シリーズ「オスとメスの違いって何」の中間まとめの第2編です。
m132: では、その雄が獲得した変異は、種としてどのように継承されていくのか?
それを(5)では扱いました。



(5)変異こそ生物史の中心命題 [1]
雄の遺伝子情報は精子によって伝達されますが、雄が獲得した変異情報はHY抗原を介して精子に伝わり、次世代へと継承されていくと予測されます。精細胞から精子が出精するまでの流れは、精巣(細精管)→精巣上体→輸精管→精嚢→出精の経路ですが、注目されるのは精巣上体です。外圧(変異)を伝達するHY抗原タンパク質も、おそらくこの精巣上体で分泌され、抗原抗体反応により精子中心体へ作用していると思われます。

何故中心体かというと、
中心体が細胞分裂の司令塔を担っている。 [2] 
精子のみに存在する器官である。 [3] 
から。
中心体はRNAとタンパク質の複合体であるRNPで構成されており、遺伝情報を担うことが出来ます。中心体や免疫機能などが、外圧情報(新たな適応機能)の記憶、情報伝達に用いられているのでしょう。
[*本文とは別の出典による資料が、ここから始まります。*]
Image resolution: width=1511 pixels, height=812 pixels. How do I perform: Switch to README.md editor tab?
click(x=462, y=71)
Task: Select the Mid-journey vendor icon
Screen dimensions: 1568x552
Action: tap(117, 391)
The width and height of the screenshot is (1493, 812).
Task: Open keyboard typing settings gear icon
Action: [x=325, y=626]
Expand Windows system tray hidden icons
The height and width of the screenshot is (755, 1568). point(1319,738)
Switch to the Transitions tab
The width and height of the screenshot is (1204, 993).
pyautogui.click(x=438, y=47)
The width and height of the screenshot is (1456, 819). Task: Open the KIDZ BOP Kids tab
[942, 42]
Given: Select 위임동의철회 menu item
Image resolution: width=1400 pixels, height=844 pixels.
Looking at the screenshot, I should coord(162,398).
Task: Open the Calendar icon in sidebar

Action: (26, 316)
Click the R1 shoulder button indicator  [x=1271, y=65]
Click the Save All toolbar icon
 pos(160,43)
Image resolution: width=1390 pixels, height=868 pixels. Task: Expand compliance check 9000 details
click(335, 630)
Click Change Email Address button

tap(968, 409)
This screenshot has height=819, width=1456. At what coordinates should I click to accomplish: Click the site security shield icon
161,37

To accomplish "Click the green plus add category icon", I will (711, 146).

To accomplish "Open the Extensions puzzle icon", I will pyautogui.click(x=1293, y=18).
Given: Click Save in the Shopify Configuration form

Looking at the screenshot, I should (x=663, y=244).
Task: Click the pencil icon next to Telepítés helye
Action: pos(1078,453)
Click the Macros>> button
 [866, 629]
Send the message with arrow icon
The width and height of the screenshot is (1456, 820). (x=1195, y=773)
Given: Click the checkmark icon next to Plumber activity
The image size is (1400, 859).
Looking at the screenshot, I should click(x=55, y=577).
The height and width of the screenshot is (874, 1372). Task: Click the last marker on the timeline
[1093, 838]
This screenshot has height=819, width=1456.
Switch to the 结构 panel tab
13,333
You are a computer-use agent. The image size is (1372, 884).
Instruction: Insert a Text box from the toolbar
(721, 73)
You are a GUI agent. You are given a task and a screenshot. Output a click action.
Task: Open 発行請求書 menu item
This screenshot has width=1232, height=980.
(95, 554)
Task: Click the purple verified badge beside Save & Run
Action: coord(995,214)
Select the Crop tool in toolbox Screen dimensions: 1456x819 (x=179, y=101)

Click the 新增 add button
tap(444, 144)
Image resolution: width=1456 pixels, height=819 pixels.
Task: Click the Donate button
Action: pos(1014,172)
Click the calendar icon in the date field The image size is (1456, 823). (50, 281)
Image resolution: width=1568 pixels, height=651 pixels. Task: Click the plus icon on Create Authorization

では、その中心体がどのように変異を継承していくのか。
tyuusintai002.jpg [4]
【仮説】中心体は「変異誘発装置」ではないか [5]

細胞の「癌化」と捉えれば、中心体異常は生物にとってマイナス要因でしかないが、より根源的に考えてみると、この中心体異常と言うのは、細胞(遺伝情報)の「変異誘発」である可能性も考えられる。
良く知られるように、DNAは2重螺旋構造で非常に安定的である。遺伝子変異(突然変異)は遺伝子複製時のコピーミス、トランスポゾンやレトロポゾン等の内部要因と、紫外線による損傷等の外部要因によって引き起こされるが、通常遺伝子修復酵素によって、変異発生率は数億分の1の確立まで制御されている。
しかし、中心体異常による遺伝子分配のミス→突然変異の誘発は、修復酵素でも修復できない。ごく一部が変異を受ける程度なら、変異した遺伝子を”カット”した上で、DNA2重螺旋構造の鋳型利用によって、遺伝子を正常な形に修復できるが、そもそも正常に遺伝子が分配されなければ、修復も何もない。
人類の癌の発生率の高さから考えて、中心体異常によって引き起こされる変異率は相当に高く、先に挙げた内的要因・外的要因による遺伝子変異よりも、中心体異常によって、細胞が癌化する=変異する可能性の方が遥かに高いことが伺い知れる。(当然、癌の増加の問題は様々な人工物質との関係性を探る必要はある)
~中略~
以上から仮説的に考えると、「中心体」(もっと広義には細胞分裂装置)は、それそのものが生物における「変異誘発装置」としての役割を担っている可能性があるのではないだろうか。(原核生物におけるZリングによる細胞分裂でも同様のことが言える)
このように考えると、「中心体」にも、安定機構と変異誘発機構の両方が備わっている可能性がある。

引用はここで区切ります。